Ben looked down the row. Bunny sat slumped in his viewing posture, hands tipped, the bald patch on top of his head gleaming slightly. How many pictures had he seen? Half a lifetime sitting in the dark. It was hard to imagine him anywhere else. Not on a balcony at the Cherokee. Ben tried to run the scene in his head, Bunny in one of his soft sport jackets, the fawn eyes narrowing as he pushed-but it kept slipping away, impossible. Besides, he’d been home when Dennis called, hadn’t he? A fixer. Fixing something else now.
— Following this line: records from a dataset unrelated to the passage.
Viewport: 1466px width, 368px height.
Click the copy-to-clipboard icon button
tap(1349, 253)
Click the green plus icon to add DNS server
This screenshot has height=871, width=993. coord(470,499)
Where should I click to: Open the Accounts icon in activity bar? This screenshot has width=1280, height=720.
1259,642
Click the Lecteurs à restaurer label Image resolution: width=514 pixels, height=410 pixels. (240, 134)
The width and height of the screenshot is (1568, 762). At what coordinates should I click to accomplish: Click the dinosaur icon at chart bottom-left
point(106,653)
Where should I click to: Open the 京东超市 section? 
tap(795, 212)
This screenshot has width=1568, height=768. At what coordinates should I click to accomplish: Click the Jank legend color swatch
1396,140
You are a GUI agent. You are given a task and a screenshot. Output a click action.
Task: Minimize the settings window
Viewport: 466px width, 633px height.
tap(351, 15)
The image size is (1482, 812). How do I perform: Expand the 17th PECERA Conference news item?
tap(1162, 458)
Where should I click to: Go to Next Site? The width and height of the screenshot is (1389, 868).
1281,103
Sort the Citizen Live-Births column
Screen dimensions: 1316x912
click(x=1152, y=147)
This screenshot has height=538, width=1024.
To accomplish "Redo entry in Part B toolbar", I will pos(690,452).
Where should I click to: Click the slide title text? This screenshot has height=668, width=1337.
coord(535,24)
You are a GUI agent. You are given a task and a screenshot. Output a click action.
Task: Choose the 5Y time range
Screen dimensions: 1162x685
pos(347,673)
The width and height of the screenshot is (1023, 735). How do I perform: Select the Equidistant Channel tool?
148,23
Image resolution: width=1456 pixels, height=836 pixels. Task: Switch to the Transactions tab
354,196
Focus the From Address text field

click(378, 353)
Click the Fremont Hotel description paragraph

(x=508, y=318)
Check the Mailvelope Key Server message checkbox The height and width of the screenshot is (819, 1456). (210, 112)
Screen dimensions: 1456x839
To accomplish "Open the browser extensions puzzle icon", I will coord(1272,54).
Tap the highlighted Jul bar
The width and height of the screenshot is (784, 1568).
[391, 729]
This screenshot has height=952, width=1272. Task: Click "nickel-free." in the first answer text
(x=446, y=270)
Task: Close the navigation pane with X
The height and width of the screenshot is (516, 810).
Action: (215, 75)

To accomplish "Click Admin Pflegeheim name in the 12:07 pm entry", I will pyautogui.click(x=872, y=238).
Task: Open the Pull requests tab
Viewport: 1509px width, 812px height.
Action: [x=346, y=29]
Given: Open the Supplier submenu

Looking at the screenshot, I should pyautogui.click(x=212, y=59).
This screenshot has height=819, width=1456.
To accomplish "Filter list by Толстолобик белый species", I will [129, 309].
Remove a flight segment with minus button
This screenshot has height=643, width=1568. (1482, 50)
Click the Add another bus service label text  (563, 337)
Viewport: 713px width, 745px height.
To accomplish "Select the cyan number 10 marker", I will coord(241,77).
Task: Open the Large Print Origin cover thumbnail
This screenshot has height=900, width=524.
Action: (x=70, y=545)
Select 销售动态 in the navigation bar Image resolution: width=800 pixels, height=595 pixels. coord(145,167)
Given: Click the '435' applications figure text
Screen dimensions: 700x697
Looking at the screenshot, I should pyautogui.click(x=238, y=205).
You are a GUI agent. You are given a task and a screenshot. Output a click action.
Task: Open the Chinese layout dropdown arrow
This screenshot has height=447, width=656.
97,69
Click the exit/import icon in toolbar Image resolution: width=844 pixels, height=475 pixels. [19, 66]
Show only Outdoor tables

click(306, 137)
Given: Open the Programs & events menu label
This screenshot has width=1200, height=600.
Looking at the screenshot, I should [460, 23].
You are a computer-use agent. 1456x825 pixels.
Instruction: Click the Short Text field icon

Only half the audience bothered to fill out the comment cards, but Lasner ignored these anyway, scanning faces as they came out during the break before the regular feature. He stood near the balcony stairs in his suit, watching the lobby, not looking directly at anybody, just taking in the air. The publicity assistants, who’d been collecting the cards, were sorting them in stacks and handing a few to Bunny. Al Shulman, the producer, had already gone outside to smoke, unable to stand still.
“They’re okay,” Bunny said in the car, riffling through the cards.
“Just okay,” Lasner said.
“It’ll do business.”
“With ‘okay.’ “
“A million.”
“Seven hundred. Eight,” Lasner said. “And that’s with South America. Eight.”
“We can recut,” Shulman said.
“There’s nothing wrong with the picture,” Lasner said. “Harry did a good job. What’s to recut?”
“Rosemary,” Bunny said. “They like her.” He held up one of the cards. “Women, too. They just could like her more. She needs this picture, Sol. It’s time.” He turned to Shulman. “Can you soften the bar scene? Maybe cut to her when he leaves? How it hits her?”
“Sure. From the two shot. Take a day.”
Ben looked at Bunny, hunched forward, calculating, ready to do what had to be done. Another scene, this one easier to imagine: releasing a hand brake, letting gravity do the work, a quick fix. But why? Lasner said nothing, looking out the car window, and after a while his silence became a noise of its own, something audible underneath the talk around him. Ben thought of him looking down at the fighting on Gower Street, distant, thinking something through.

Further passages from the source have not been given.